The First Collier (Guardians of Ga'Hoole, #9)The First Collier by Kathryn Lasky

My rating: ★★☆☆☆

Say goodbye to Soren, the Guardians, the Band, the Chaw of Chaw, the wolves of the Beyond, Coryn, and even the Pure Ones. Because for some reason or other, we're blasting thousands of years into the past to deal with mythology that was never mentioned in the series until The Hatchling (but mostly The Outcast). And don't worry your pretty little heads, because this mythology will directly contradict what's been said before and will confuse the hell out of you.

Actually, you know what? Worry.

I have two massive questions/complaints:

What exactly is Glaux?
Glaux was stated to be owls during the time of humans, but the term is used like a Crystal Dragon Jesus ("By Glaux!", "Oh my Glaux!" etcetera, etcetera). Then it was said to be the first owl, not the whole group of them. But in The First Collier, suddenly the first owl is called Hoole... which confuses things further as this is a different Hoole from the Hoole of the Ga'Hoole tree, who was named for that first Hoole. (Are you confused yet?)

What the hell are hagsfiends?
During their first appearances, hagsfiends are dead owls from hagsmire, which is the term for owl hell. Now they're explained to be a cross between crows and owls. More specifically, they are descendant from a species called crowls, which are explained as the common ancestor of owls and crows.

But if the hagsfiends re just another bird species, why are they Always Chaotic Evil? And how can owls become hagsfiends just by hanging around them? Obviously it's supposed to be that the PURE EVIL rubs off on them, but that only works if they're actual demons of some kind, not a bird species. Which they were until this book Retconned it. (Are you confused now?)
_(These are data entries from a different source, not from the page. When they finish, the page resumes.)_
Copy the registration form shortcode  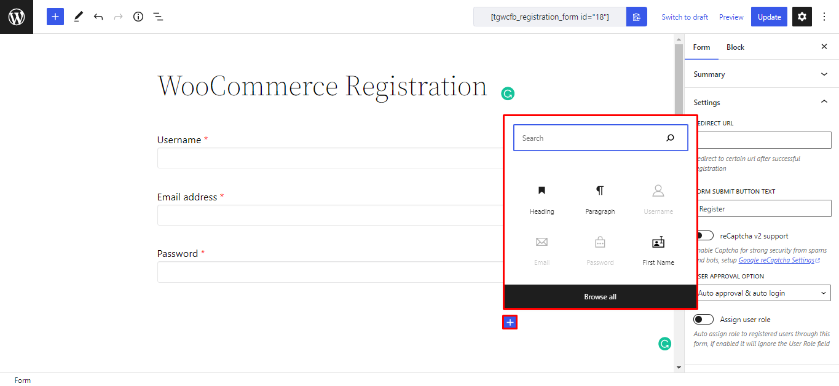point(636,17)
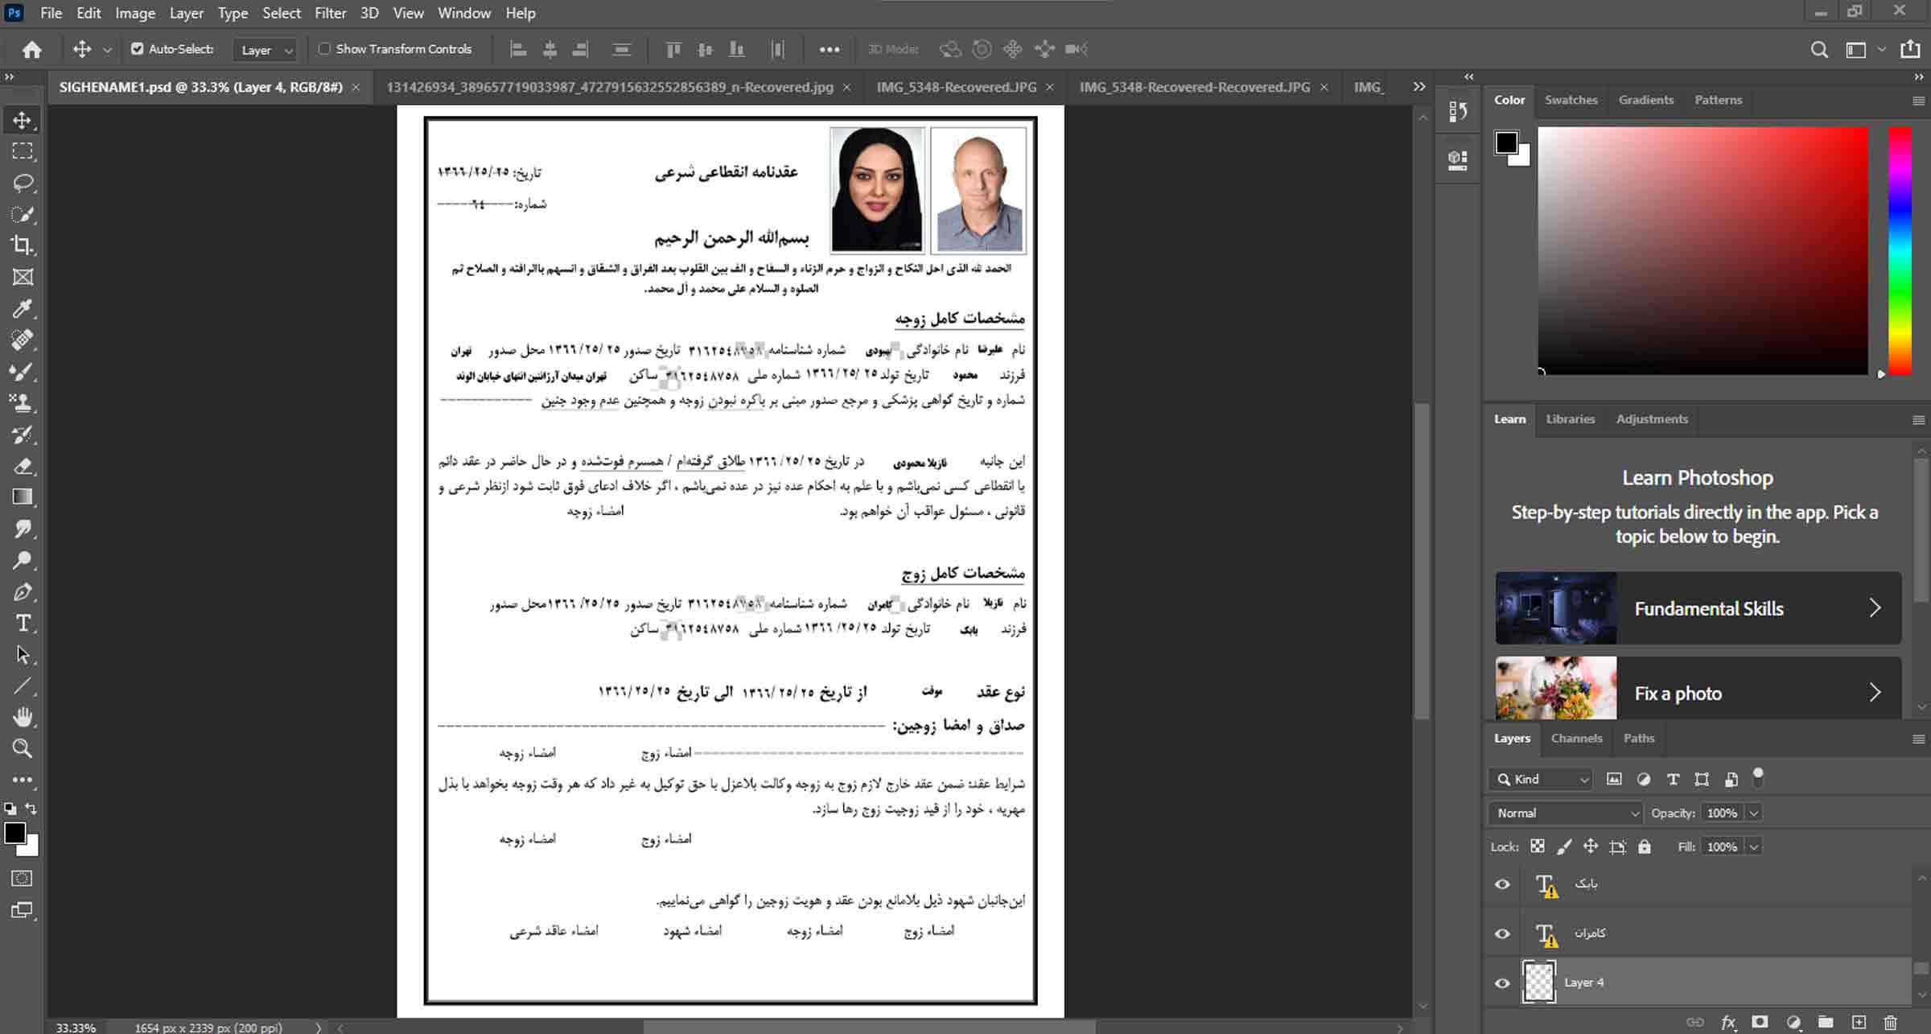Open the Normal blend mode dropdown
The width and height of the screenshot is (1931, 1034).
point(1566,814)
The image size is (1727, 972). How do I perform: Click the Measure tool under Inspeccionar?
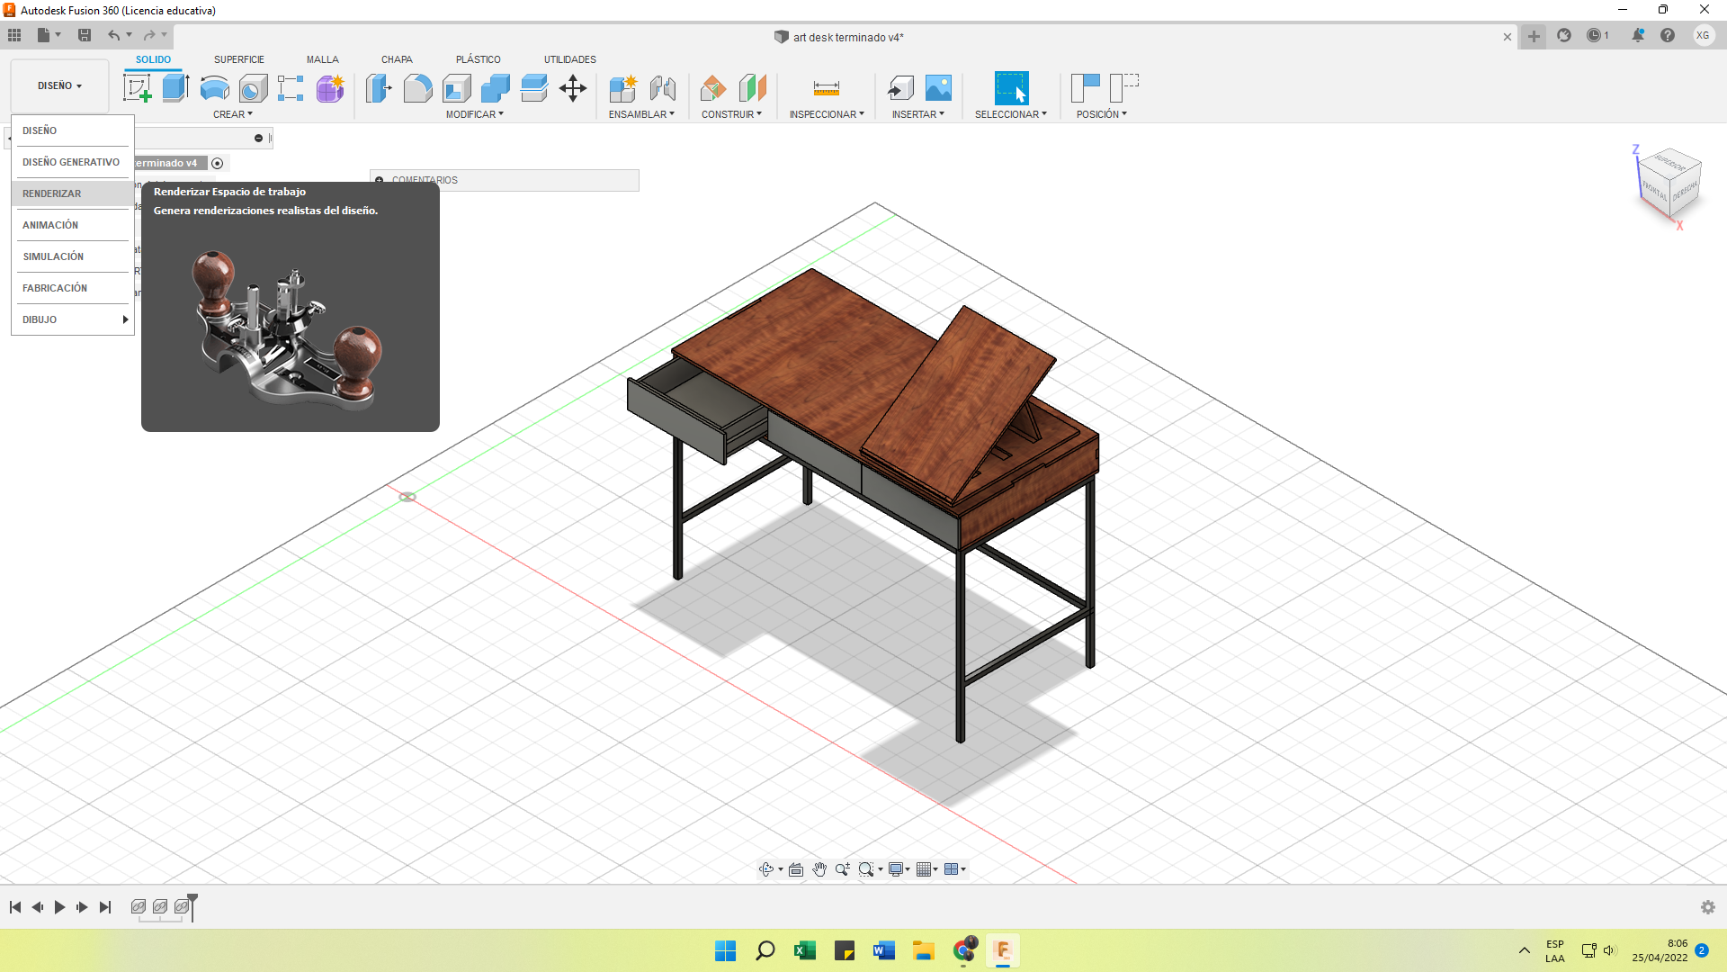coord(826,88)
Really, I feel like Lasky got confused halfway through writing this. Like maybe she took a long break and got her own mythology mixed up when she sat back down to continue. Or she wrote two or more wildly different drafts in which the mythology evolved and when she tried to bring the best of the drafts together, the mythology accidentally got confused. Or... I don't know, maybe she just thought kids would be too stupid to remember what she said in the previous books?

So, yeah. We're back at the bottom of the downhill slide from The Hatchling. The prejudice is back in full swing with the invariably PURE EVIL hagsfiends, and with the mythology getting so bungled and contradictory, I'm getting really close to just not caring.

And with the final reveal that Coryn thinks his mother is actually a hagsfiend, not an owl at all, I was really close to throwing the book across the room. You cannot retcon your villain into being a different species from the good guys. Seriously, imagine that these were people instead of birds.

"Le gasp," Coryn says. "My mother's too evil to be a _______ like me I think she's really one of those terrible _______!"

Now fill in those blanks with things like white and black, capitalist and communist, Republican and Democrat, Northerner and Southerner, etcetera. Suddenly it's offensive, right? That's because it was offensive all along, and yet so many anthropomorphic and fantasy series try imply that discrimination is perfectly acceptable because it's not against people. It's not.

The little owlet Hoole was the highlight of this book. He was sweet and innocent, and since he'd never heard of hagsfiends, he didn't suffer the ingrained prejudice that the other characters flaunted. I can only hope he'll stay that way. (Though, unfortunately, I doubt it.)